Die Beschwerdeführerin hat dem Bund (Bundesminister für Wirtschaft und Arbeit) Aufwendungen in der Höhe von EUR 332,-- binnen zwei Wochen bei sonstiger Exekution zu ersetzen.
Begründung
Mit Bescheid der regionalen Geschäftsstelle des Arbeitsmarktservice vom 2. Dezember 1999 wurde der Bezug der Notstandshilfe der Beschwerdeführerin für den Zeitraum vom 1. Oktober 1999 bis 31. Oktober 1999 gemäß § 38 iVm § 24 Abs. 2 AlVG widerrufen bzw. die Bemessung rückwirkend berichtigt und die Beschwerdeführerin gemäß § 38 iVm § 25 Abs. 1 AlVG zur Rückzahlung der unberechtigt empfangenen Notstandshilfe in Höhe von S 682,-- verpflichtet. Begründend wurde ausgeführt, dass die Beschwerdeführerin den Familienzuschlag für ihren Sohn S. für den Zeitraum vom 1. Oktober 1999 bis 31. Oktober 1999 zu Unrecht bezogen habe, da sie die Arbeitsaufnahme ihres Sohnes nicht gemeldet habe.

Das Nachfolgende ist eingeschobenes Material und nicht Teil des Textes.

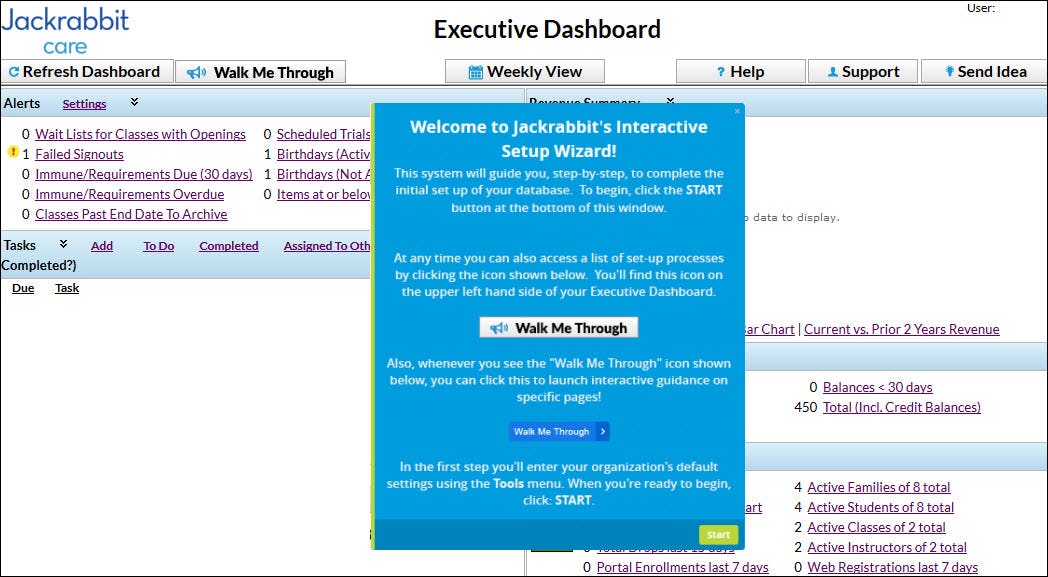Switch to the To Do tasks view

[158, 245]
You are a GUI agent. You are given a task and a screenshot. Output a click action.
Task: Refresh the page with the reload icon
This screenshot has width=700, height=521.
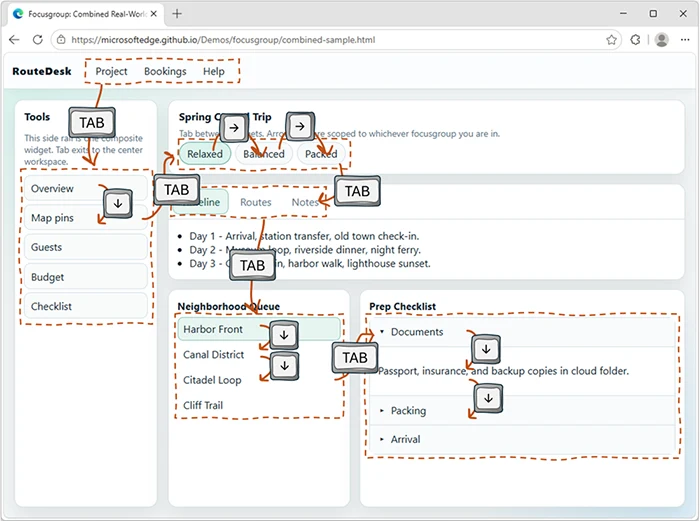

In ihrer Berufung gegen diesen Bescheid führte die Beschwerdeführerin im Wesentlichen aus, es sei ihr nicht bekannt, dass sie zu Unrecht zu viel Notstandshilfe oder Familienzuschlag bezogen hätte. Ihr Sohn befinde sich in keinem dauerhaften Dienstverhältnis. Es sei auch aktenkundig, dass er durch ein Konkursverfahren den Kündigungsschutz und den Entlassungsschutz nach Leistung des Präsenzdienstes verloren habe. Die Beschwerdeführerin habe auch keine unwahren Angaben gemacht und nichts verschwiegen. Ihr Sohn sei für 3. Jänner 2000 zum Bundesheer einberufen worden. Seine derzeitige Tätigkeit diene der Weiterbildung. Es bestehe auch kein Arbeitsvertrag. Am 6. Dezember 1999 habe ihr Sohn den Bescheid bekommen, "dass Insolvenz-Ausfall zugesprochen" werde.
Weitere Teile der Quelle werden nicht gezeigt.